By freeing Hadiya , a 25-year-old from Kerala who converted to Islam, from her parents’ custody, the Supreme Court has protected her freedom to choose her religion and her freedom of movement. Such an order was long overdue, considering that she has been living with her parents against her will and wished to be allowed to be with her husband and practise her religion. It is a matter of satisfaction that the court has now emphasised her personal liberty rather than curtailing her freedom on a totally unrelated ground, namely that she was likely to be radicalised. Hadiya, whose original name was Akhila, had been practising Islam for nearly two years, and had to face judicial proceedings twice at the instance of her father, who alleged that her conversion was involuntary and part of a ploy by communal groups to radicalise her and send her abroad to join the Islamic State. The court has now allowed Hadiya to go to Salem in Tamil Nadu and complete her internship as part of a homoeopathy course. It is somewhat ironic that it took nearly a year and a long spell of judicially ordered confinement for Hadiya to opt for the same course of action that was offered to her by the Kerala High Court in December 2016. The High Court had been all set to pass orders to enable her to go to Salem for the same purpose, when on December 21, 2016, she disclosed that a couple of days earlier she had married a man called Shafin Jahan. The High Court then annulled her marriage, calling it a sham and a ruse to scuttle the proceedings.

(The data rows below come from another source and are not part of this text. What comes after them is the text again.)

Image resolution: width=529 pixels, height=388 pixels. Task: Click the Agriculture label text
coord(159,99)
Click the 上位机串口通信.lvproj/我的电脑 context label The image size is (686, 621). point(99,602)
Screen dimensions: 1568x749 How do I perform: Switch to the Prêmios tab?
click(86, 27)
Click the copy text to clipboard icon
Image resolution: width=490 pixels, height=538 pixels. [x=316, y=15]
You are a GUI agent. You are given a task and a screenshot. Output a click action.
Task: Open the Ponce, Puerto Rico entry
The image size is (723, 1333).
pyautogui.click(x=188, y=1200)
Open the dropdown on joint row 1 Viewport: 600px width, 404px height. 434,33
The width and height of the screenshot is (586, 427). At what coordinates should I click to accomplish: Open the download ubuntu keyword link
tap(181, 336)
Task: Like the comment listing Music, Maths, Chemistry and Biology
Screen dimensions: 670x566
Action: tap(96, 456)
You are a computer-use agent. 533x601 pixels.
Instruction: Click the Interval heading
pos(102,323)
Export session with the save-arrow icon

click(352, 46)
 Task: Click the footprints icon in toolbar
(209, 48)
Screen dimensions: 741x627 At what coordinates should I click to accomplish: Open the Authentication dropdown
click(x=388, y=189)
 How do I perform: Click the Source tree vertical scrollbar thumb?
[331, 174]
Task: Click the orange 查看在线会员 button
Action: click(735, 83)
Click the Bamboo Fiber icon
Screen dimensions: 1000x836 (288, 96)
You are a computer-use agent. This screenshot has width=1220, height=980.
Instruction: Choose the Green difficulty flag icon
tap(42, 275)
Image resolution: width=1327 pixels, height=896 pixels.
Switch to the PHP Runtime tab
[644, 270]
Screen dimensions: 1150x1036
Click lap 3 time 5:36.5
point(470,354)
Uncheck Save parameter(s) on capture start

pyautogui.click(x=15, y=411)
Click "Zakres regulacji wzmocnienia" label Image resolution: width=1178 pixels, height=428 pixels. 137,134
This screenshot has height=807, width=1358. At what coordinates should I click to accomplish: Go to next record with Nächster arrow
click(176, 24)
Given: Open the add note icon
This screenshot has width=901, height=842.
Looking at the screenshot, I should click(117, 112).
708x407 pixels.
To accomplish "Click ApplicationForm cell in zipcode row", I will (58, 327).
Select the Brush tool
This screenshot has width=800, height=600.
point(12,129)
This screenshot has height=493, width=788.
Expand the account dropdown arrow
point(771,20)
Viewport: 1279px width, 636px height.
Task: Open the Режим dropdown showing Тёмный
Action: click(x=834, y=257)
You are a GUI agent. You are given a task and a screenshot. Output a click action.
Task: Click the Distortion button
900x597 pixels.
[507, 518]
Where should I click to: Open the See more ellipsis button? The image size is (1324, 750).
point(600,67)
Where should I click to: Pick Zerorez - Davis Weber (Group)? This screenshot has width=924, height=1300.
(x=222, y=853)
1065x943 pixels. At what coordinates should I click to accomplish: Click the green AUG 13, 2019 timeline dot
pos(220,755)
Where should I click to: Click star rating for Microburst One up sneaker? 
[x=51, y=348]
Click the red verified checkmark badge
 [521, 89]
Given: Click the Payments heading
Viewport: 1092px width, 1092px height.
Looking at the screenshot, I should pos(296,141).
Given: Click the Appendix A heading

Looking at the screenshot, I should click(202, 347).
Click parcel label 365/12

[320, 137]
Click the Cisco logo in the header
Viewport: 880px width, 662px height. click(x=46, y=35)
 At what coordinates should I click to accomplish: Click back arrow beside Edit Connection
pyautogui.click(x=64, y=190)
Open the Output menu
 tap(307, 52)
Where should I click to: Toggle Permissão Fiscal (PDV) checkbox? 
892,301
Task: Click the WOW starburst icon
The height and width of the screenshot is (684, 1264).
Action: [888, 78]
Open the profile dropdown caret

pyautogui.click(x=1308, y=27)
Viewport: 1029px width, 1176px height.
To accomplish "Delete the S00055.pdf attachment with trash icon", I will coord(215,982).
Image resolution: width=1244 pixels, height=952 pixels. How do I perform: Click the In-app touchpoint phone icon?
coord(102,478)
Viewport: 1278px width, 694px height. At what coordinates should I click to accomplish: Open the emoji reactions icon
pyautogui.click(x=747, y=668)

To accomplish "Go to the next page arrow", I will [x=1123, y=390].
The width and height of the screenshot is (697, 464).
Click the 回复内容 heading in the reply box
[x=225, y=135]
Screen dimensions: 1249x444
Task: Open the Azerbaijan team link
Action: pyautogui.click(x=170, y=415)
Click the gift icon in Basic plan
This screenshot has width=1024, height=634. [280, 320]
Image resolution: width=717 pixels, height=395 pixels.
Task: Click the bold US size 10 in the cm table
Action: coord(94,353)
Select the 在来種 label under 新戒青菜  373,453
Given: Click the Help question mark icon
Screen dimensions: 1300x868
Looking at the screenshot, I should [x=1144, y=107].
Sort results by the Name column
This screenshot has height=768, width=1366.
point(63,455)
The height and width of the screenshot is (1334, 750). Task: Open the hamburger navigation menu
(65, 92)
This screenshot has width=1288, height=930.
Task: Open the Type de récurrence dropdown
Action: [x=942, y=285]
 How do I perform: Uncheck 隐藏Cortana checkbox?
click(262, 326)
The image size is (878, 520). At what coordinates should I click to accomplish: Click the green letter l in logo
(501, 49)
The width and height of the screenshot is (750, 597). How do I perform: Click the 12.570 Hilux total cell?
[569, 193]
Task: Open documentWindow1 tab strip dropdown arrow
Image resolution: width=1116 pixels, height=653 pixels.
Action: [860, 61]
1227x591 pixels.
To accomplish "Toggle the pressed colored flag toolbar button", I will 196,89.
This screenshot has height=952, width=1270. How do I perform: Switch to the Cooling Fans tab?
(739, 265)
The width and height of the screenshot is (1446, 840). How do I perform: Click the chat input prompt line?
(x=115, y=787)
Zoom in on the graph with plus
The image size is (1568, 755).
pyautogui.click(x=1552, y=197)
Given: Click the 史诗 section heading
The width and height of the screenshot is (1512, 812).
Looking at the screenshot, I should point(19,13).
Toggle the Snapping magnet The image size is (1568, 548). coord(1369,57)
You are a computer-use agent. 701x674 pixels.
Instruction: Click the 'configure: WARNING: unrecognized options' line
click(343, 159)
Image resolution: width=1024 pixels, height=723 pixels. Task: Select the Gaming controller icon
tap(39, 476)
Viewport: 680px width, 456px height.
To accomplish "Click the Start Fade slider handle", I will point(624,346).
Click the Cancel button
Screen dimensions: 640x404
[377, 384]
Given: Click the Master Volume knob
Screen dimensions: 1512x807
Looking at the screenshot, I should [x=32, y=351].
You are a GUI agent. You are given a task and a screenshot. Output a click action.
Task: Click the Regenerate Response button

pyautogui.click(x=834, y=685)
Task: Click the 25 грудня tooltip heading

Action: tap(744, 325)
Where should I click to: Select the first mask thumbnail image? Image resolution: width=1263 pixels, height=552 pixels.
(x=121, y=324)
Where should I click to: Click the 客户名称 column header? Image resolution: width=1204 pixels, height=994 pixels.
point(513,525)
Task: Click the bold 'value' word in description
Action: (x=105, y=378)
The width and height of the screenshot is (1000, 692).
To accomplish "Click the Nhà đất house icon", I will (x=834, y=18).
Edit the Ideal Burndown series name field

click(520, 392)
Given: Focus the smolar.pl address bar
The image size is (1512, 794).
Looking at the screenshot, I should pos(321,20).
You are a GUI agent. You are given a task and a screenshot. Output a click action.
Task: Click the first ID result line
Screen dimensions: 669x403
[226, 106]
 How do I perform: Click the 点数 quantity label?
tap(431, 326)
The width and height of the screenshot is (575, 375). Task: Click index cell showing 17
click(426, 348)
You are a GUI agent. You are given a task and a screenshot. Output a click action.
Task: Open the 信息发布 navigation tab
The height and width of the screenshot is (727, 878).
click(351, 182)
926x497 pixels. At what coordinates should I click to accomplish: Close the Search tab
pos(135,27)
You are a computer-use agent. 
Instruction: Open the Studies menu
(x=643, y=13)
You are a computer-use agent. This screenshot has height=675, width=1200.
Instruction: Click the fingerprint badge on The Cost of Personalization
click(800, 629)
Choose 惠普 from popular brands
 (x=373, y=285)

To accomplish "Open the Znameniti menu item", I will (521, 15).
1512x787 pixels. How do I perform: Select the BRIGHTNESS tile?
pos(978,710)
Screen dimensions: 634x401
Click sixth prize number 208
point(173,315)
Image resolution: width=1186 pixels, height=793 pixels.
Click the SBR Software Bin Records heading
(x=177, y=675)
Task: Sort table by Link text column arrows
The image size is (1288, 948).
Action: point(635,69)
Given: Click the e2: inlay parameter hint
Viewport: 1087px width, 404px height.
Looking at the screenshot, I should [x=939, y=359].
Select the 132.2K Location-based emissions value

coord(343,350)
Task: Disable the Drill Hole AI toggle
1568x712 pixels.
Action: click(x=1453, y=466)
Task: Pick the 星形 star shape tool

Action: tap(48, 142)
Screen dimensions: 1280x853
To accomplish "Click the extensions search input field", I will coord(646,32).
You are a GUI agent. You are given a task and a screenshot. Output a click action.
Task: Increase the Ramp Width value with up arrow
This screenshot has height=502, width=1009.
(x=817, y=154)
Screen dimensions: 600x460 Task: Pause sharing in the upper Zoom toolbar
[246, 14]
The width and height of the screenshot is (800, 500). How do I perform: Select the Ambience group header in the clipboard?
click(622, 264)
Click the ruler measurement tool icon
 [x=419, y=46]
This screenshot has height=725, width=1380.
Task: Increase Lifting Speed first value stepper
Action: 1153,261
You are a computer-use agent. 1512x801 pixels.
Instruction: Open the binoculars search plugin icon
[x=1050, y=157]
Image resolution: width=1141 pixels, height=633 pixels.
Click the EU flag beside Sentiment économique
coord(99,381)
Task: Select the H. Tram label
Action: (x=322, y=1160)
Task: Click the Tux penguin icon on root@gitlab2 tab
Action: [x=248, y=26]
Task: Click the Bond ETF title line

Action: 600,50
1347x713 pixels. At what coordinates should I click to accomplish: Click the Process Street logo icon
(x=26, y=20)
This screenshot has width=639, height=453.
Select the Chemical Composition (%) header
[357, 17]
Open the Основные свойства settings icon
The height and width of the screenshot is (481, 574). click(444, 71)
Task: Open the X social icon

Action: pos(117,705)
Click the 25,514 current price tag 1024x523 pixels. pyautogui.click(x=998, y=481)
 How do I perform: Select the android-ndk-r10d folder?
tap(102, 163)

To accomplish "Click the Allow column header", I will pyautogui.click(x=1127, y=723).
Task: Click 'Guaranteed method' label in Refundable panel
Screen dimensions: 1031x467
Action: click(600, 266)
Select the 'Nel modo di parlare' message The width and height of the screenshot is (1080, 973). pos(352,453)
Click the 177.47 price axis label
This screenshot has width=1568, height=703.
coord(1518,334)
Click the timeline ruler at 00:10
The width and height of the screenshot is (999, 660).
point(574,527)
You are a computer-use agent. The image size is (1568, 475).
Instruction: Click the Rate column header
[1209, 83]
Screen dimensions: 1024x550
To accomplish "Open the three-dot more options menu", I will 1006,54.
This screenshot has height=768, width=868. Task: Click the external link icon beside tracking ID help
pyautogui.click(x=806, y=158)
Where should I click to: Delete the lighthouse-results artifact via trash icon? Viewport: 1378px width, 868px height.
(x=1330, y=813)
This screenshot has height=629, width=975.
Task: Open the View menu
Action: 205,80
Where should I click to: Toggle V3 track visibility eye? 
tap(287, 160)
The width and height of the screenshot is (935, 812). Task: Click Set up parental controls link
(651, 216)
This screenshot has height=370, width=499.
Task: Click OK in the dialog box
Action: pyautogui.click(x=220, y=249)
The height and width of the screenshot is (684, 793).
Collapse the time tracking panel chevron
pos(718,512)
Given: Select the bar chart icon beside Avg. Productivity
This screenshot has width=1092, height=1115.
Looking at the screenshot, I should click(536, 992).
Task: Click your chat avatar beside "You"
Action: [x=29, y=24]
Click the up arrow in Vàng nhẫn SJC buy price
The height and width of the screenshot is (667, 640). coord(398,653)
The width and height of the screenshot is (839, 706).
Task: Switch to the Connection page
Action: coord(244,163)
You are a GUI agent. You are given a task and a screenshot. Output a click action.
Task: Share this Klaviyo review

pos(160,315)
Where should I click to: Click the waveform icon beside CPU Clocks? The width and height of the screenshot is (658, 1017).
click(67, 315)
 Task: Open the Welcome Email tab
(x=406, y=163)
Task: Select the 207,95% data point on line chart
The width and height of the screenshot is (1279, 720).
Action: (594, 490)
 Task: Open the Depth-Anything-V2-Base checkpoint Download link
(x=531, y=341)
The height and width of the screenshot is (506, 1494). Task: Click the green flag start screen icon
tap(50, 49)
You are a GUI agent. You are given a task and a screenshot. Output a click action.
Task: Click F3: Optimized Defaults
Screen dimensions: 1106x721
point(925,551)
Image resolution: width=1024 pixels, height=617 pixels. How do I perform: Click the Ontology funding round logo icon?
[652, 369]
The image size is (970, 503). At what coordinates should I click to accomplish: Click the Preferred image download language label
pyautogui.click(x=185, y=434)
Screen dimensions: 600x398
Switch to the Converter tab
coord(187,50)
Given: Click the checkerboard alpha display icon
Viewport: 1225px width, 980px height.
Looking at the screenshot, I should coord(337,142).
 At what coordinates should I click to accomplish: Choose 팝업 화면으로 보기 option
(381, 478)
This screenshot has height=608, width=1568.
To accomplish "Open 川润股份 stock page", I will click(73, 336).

Whatever the truth about her marriage, there were serious reservations about the High Court’s observations to the effect that a woman’s marriage requires the involvement of her parents and that even if she had attained the age of majority she was still at a “vulnerable age”. The ease with which the freedom of an adult woman to make life decisions could be curtailed by judicial orders left many aghast. It is doubtful if similar remarks would have been made if the convert was a man. From this perspective, the Supreme Court’s order is to be welcomed as it gives primacy to a woman’s freedom to choose her manner of living. The Supreme Court has also made it clear that the National Investigation Agency can continue its ongoing probe. This preserves the scope for a lawful investigation into the suspicion that there is an organised campaign to recruit young people for overseas operations. Any probe into this phenomenon need not be at the cost of individual liberty. The possibility of indoctrination cannot be a reason for undermining personal autonomy.